The records follow. Transcribe only the lines from the line containing "Open the pivot table view" through the end, both ends included, and leave out the pictures.

- DATA FOR REVIEW -
■ ■ ■

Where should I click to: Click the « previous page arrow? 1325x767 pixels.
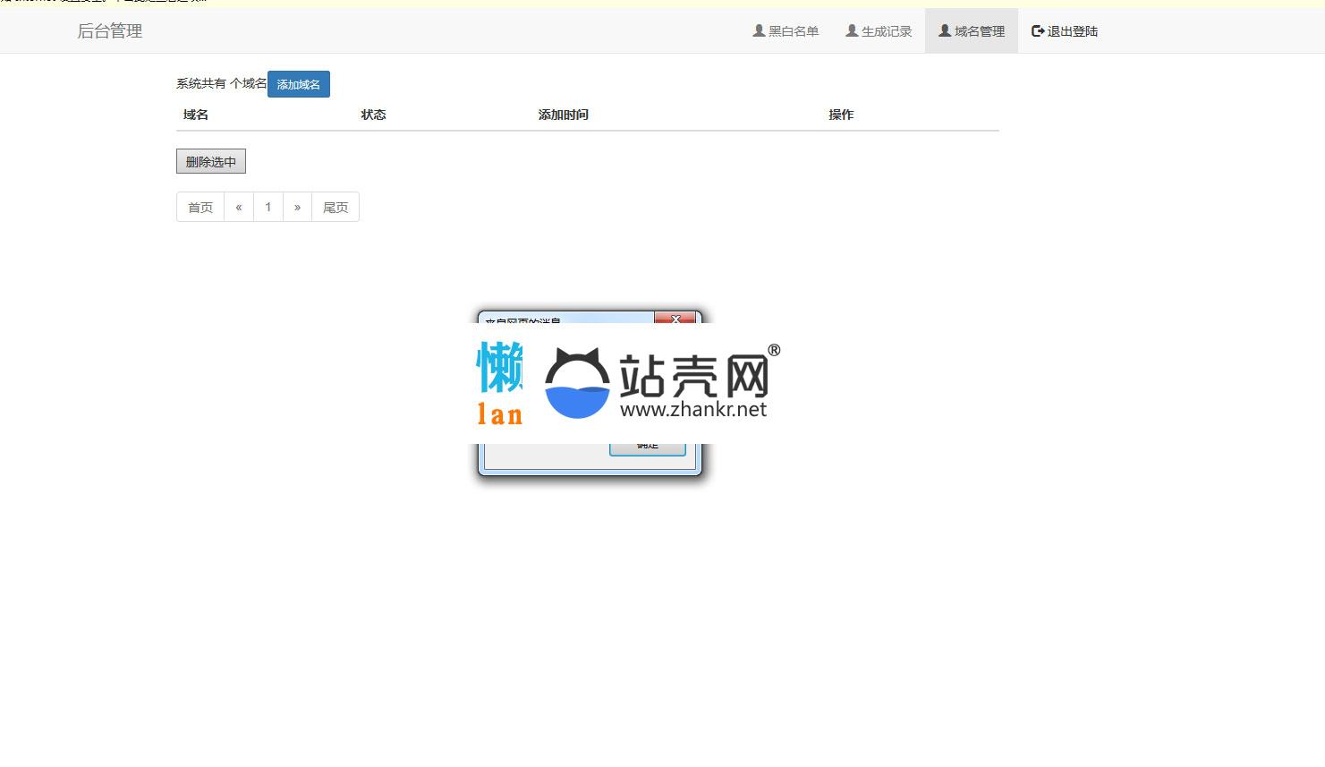(239, 207)
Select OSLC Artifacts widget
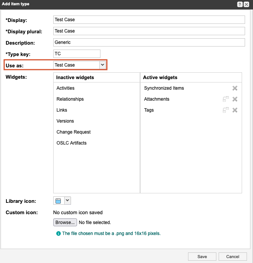 pyautogui.click(x=71, y=143)
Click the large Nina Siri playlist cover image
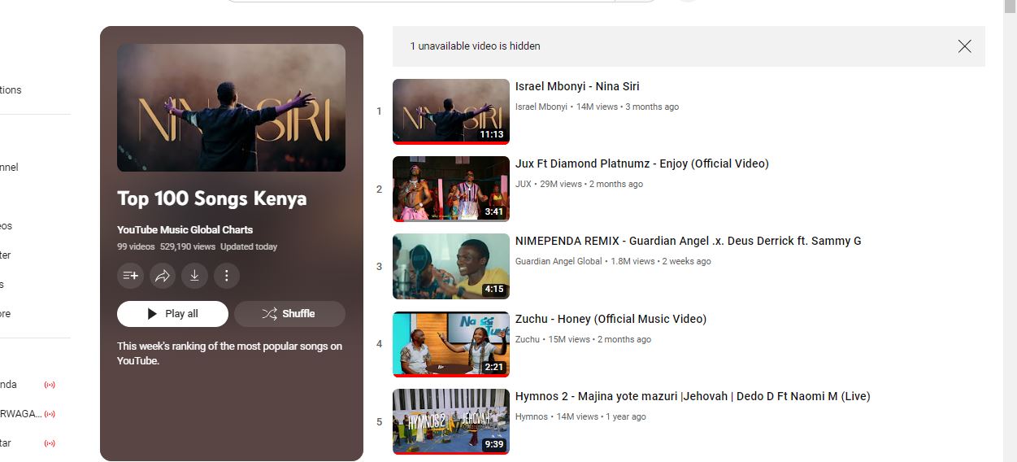This screenshot has height=462, width=1017. pyautogui.click(x=231, y=107)
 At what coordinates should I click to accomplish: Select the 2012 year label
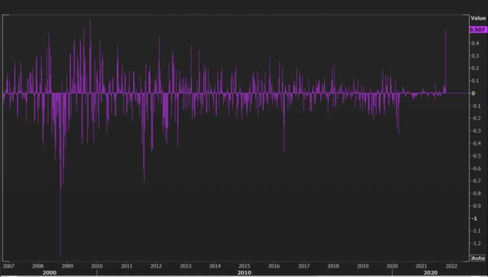click(x=156, y=266)
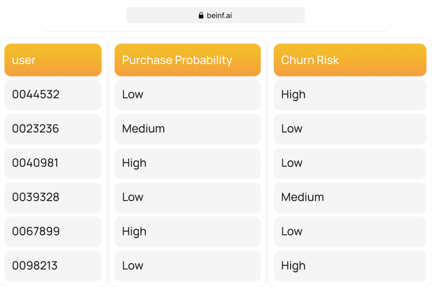The height and width of the screenshot is (287, 432).
Task: Click High churn risk for user 0098213
Action: coord(350,266)
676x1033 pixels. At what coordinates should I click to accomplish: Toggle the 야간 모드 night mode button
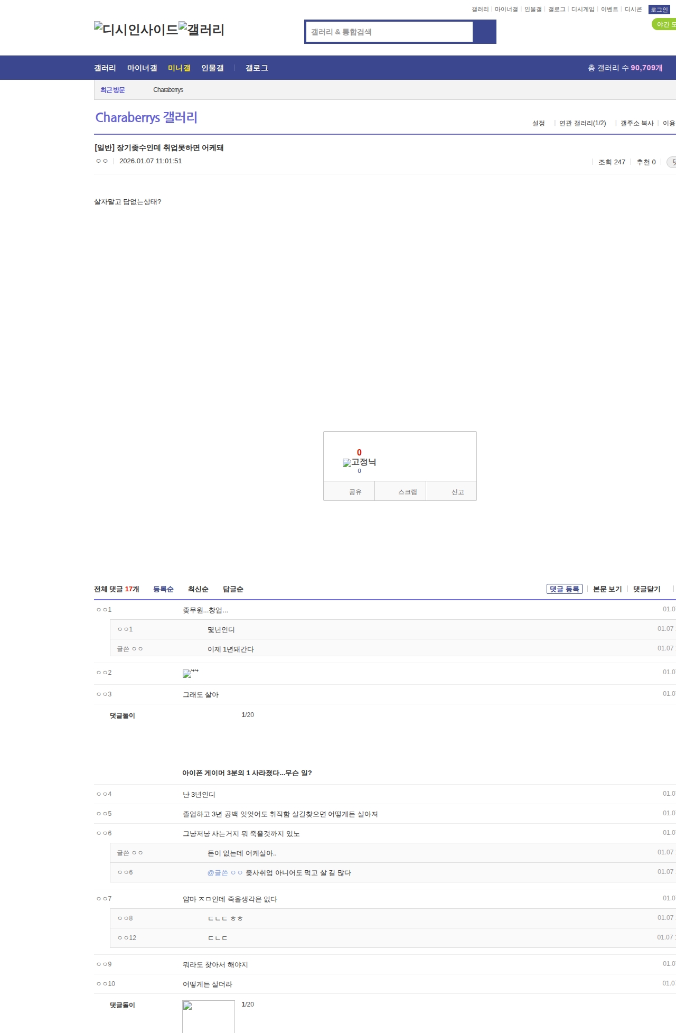click(x=664, y=24)
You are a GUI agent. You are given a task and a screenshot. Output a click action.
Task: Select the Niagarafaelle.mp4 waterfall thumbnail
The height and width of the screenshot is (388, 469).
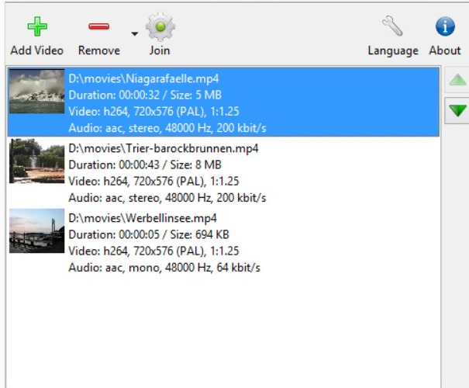(x=36, y=92)
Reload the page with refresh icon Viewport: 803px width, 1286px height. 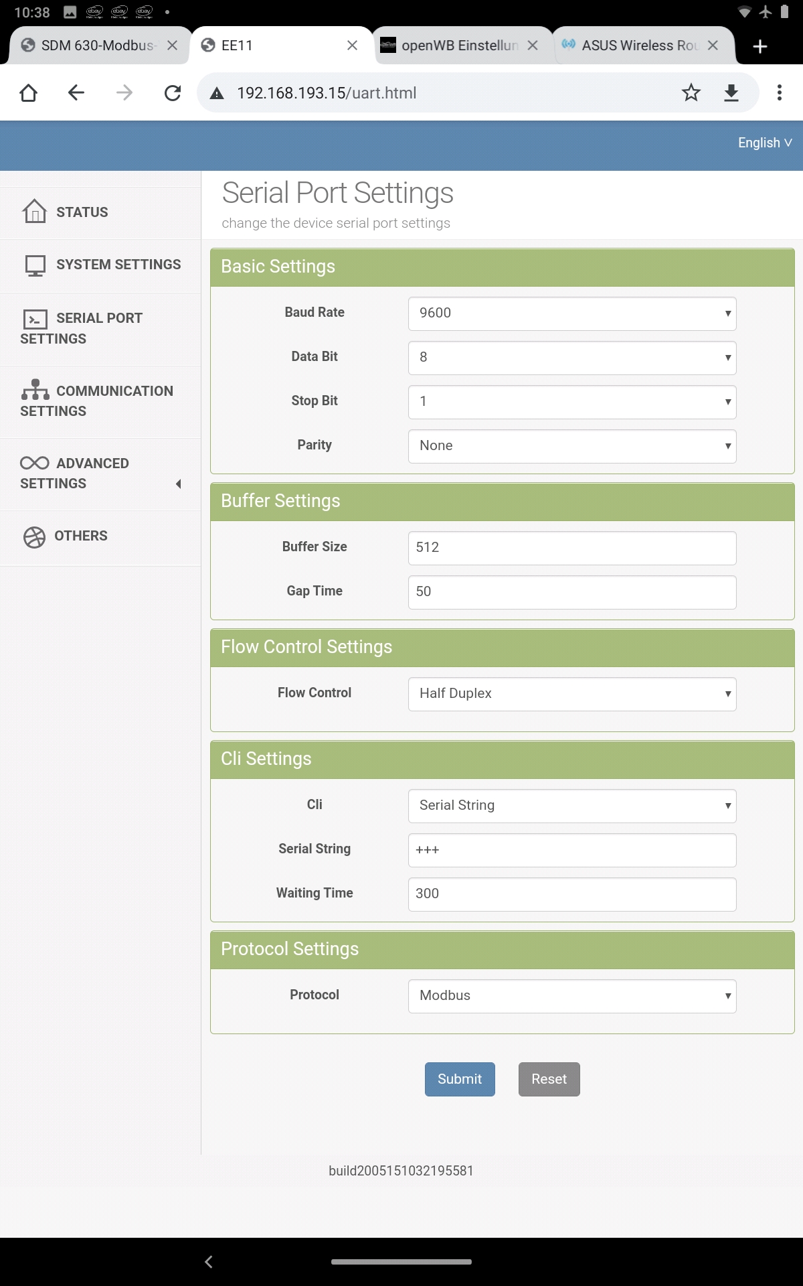point(173,92)
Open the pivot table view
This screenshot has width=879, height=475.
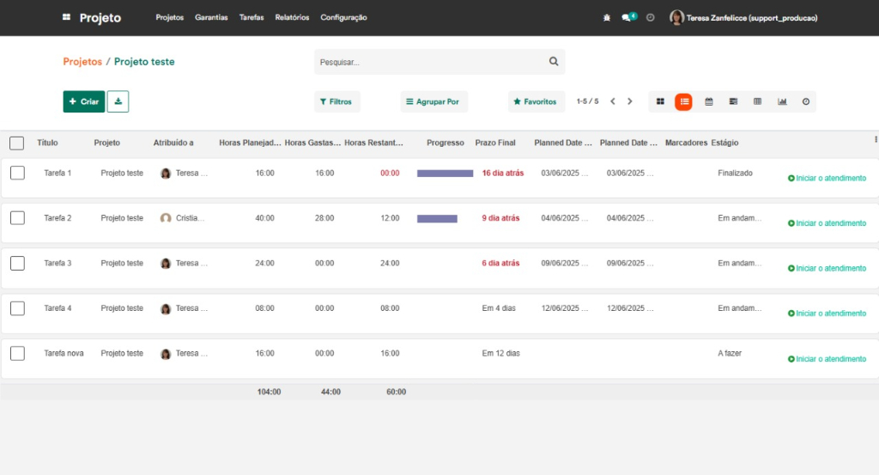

■ ■ ■

- RESPONSE TO THIS TASK -
Open the pivot table view
This screenshot has width=879, height=475.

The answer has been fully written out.